I love Dickens, so I enjoyed this novel. The historical account of the riots is interesting and graphic. As usual, there's some wonderful writing and characterization--and the reading is excellent. As a work of art, though, it is not one of Dicken's highest achievements.
I view this as one of Sayers' weaker stories. Much of the mystery hinges on something that is presumably supposed to be a surprise when it is revealed but seems to me to be pretty obvious. My wife and I listening in the car twigged it very early on.
Maybe this is a good book, but we just became too impatient with the first part to find out. We started listening to it on a long drive; but after two or three hours we gave up on it because we just got bored with a seemingly interminable preamble in which the author vaguely indicates what is to come but talks much of the time in bland generalities.
I was a little disappointed in Villette. The narration is fine. But the novel is almost painfully lacking in any real events. The best thing about it is the subtle representation in Lucy Snowe, the narrator, of desires that she is not fully aware of. But she is a frustratingly cold and uncurious personality. She's so turned in on herself, so reluctant to actually do anything, that the novel becomes boring at times.

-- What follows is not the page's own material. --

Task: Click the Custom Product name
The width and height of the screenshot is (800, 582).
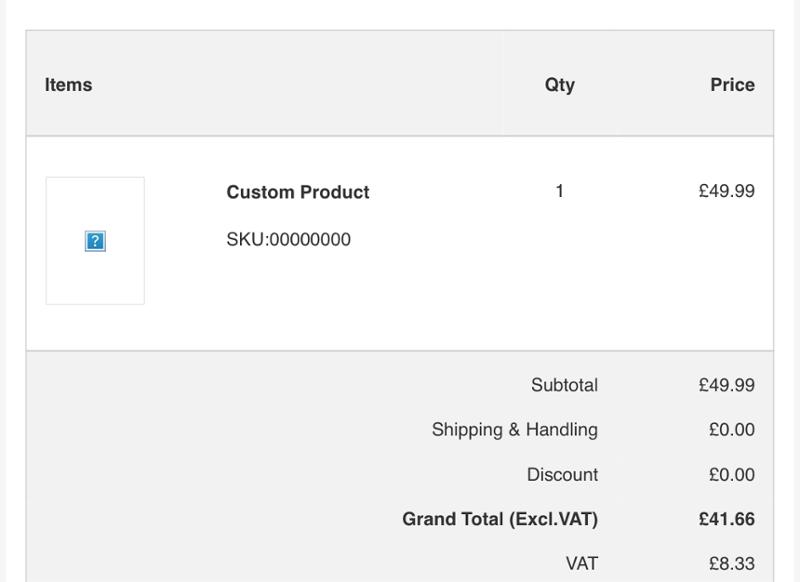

It's amazing that this is Eliot's first novel. The story telling, the dialogue, and the reflections are all so assured. The narration is truly wonderful. I'm originally from the part of England where Eliot grew up and where I imagine it to be set, and she gets the accents dead on.
I wouldn't call this Great Literature: I doubt if I'd consider reading it again, for instance. But it is still first rate literary entertainment. I especially like Irving's wry humour. The narration is very good.
A well-written and interesting dystopian novel. Given how famous it is, I was a bit disappointed. But I tend to be a little impatient with the method of narration that keeps many things mysterious and leaks out what's going on bit by bit. Still, it's an impressive feat of imagination. The narration was decent, but somewhat lacking in variety of voice or tone.
I love Dickens and have read all his main works. I'd rank Chuzzlewit about in the middle. Some memorable characters and great dialogue--I especially like Mrs. Gamp. But also the usual flaws-- e.g. authorial coyness that gets tiresome; sentimentality; uninteresting good guys. Sean Barrrett's narration is absolutely excellent: the voices he gives the characters sound perfect.